- Born: 1931 (age 93–94) Berlin, Germany
- Other names: Susana Bloch Arendt
- Education: University of Chile; Harvard University; Boston University;
- Occupation: Experimental psychologist
- Organizations: University of Chile; French National Centre for Scientific Research; Pierre and Marie Curie University;
- Known for: Alba Emoting
- Website: albaemoting.cl

= Susana Bloch =

German Chilean research psychologist

Susana Bloch Arendt (born 1931) is a German Chilean research psychologist whose focus is in neurophysiology and psychophysiology. She is known for creating Alba Emoting, a psychophysiological technique that allows a person to consciously induce, express, and change in and out of basic emotions.

== Early life and education ==
Susana Bloch was born in Berlin, Germany, in 1931 and emigrated with her family to Santiago, Chile in 1936. She studied at the University of Chile in Santiago and was graduated in 1960 with teaching degrees in psychology and English.

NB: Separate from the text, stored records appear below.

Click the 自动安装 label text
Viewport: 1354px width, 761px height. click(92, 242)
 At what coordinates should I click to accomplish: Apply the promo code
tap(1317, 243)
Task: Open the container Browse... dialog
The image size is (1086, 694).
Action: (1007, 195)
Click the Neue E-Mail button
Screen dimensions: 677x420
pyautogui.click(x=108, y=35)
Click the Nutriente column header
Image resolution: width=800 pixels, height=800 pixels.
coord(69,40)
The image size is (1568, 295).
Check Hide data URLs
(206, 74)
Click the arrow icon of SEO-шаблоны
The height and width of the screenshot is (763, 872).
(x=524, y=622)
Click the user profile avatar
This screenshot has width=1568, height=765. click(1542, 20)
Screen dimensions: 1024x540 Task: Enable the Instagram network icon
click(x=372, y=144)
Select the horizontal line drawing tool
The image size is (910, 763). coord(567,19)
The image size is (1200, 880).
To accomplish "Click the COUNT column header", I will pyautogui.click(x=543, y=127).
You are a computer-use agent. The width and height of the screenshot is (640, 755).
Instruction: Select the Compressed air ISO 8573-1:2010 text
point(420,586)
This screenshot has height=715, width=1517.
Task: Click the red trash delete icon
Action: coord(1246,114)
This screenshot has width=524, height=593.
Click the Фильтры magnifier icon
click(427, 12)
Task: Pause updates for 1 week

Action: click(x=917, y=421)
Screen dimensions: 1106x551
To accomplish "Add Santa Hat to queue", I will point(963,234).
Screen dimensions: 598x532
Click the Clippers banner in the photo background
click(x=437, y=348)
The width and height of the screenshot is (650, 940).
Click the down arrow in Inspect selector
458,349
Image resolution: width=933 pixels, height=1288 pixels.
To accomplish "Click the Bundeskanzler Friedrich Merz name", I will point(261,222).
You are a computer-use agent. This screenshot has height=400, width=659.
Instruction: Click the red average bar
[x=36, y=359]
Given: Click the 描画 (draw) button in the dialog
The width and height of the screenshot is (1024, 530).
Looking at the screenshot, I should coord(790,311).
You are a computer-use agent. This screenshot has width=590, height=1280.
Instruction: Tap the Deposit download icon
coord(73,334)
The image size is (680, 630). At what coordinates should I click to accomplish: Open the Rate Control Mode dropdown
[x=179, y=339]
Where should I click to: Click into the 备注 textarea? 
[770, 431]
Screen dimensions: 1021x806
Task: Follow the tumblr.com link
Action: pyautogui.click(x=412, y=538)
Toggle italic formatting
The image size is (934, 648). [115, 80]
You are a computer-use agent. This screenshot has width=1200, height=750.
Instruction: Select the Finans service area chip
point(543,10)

She then pursued graduate studies at Harvard University and Boston University.

==Research and career==

Bloch began her career as a visiting professor in experimental psychology and neuroscience applied to the study of animals, at Harvard University and Boston University, as well as at the University of São Paulo. By 1970 Bloch was a full professor of neurophysiology in the department of psychology at the University of Chile in Santiago. She also was a research associate in the department of physiology at the University of Chile Faculty of Medicine.

When the department of theater at the University of Chile invited Bloch to teach a psychology course to their students, she proposed an experimental research workshop in emotions instead. The workshop moved forward, and drama professor Pedro Orthous and neurophysiologist Guy Santibáñez joined her. During this collaboration they discovered "emotional effector patterns" and named their work the "BOS Method" (after their surname initials). The Chilean coup d'état on 11 September 1973 brought an end to their studies. Bloch moved to France, Santibáñez moved to a different country, and Orthous died the following year.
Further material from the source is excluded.